As this is a proof of concept I am currently building most of this logic into SPARQL queries. With more time I would break these into more granular rules, which would then be grouped for a particular lab's format.
The main things I would be looking for when using rules would be:
- ability to have granular versioned rules and record provenance for execution (time etc.)
- ability to group rules
Some current example SPARQL:
INSERT {
<cellID> ex:hasChemName ?Original_Chem_Name .

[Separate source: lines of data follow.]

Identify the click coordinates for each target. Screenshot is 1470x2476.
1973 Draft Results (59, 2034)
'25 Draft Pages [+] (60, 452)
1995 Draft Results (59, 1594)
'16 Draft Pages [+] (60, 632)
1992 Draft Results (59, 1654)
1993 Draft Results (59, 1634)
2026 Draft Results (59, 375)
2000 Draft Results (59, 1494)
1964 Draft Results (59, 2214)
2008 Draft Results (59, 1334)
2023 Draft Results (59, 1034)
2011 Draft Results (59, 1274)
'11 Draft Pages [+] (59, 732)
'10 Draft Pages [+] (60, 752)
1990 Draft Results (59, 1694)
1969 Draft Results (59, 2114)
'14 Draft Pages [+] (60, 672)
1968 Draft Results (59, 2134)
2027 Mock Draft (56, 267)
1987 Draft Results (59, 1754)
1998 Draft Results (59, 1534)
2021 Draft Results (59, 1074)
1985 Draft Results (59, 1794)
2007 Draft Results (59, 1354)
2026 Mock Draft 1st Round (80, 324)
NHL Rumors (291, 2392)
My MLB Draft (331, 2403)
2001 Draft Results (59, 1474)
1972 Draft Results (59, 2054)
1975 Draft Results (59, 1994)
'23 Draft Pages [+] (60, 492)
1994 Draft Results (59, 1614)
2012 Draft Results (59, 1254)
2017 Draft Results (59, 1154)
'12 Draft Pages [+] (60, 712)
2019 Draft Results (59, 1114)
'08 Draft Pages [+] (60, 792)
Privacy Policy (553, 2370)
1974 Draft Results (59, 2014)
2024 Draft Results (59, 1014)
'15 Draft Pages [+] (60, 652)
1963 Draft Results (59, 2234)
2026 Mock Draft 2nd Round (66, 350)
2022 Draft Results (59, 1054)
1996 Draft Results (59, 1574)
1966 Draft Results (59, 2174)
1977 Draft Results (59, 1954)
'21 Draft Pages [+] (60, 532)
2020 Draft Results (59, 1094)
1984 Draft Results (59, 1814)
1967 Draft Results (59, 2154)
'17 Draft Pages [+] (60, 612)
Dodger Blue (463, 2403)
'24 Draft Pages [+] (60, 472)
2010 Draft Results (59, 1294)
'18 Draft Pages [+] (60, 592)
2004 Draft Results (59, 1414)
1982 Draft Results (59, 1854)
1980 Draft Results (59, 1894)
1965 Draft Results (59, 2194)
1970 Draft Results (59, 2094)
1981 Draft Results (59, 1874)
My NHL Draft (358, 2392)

<cellID> ex:hasTextResult ?Text_Result .
...
}
WHERE {
...
BIND(REPLACE(?chem_name_raw, "N\\d{2}$", "") AS ?Original_Chem_Name)
BIND(REPLACE(?value_raw, "^N\\d{2}", "") AS ?Text_Result)
BIND(
IF(REGEX(STR(?value_raw), "^N\\d{2}"),
SUBSTR(STR(?value_raw), 1, 3), # NXX
""
) AS ?NXX
)
BIND(REPLACE(?Text_Result, "^< ", "") AS ?Result)
BIND(IF(STRSTARTS(?Text_Result, "< "), "<", "") AS ?Prefix)
BIND(STRLEN(
REPLACE(
REPLACE(STR(?Result), "\\.", ""), # 1. remove decimal point
"^0+", "" # 2. strip all leading zeros
)
) AS ?Result_Sig_Figs)
}
Other examples which can be derived from the RDF include flagging certain values for human review, based on thresholds and other context in the table.
Example lab report the data is extracted from:
This all seems within the scope of the current draft to me. The versioning can be additional triples which I manage, and the provenance can be built into the rule logic itself.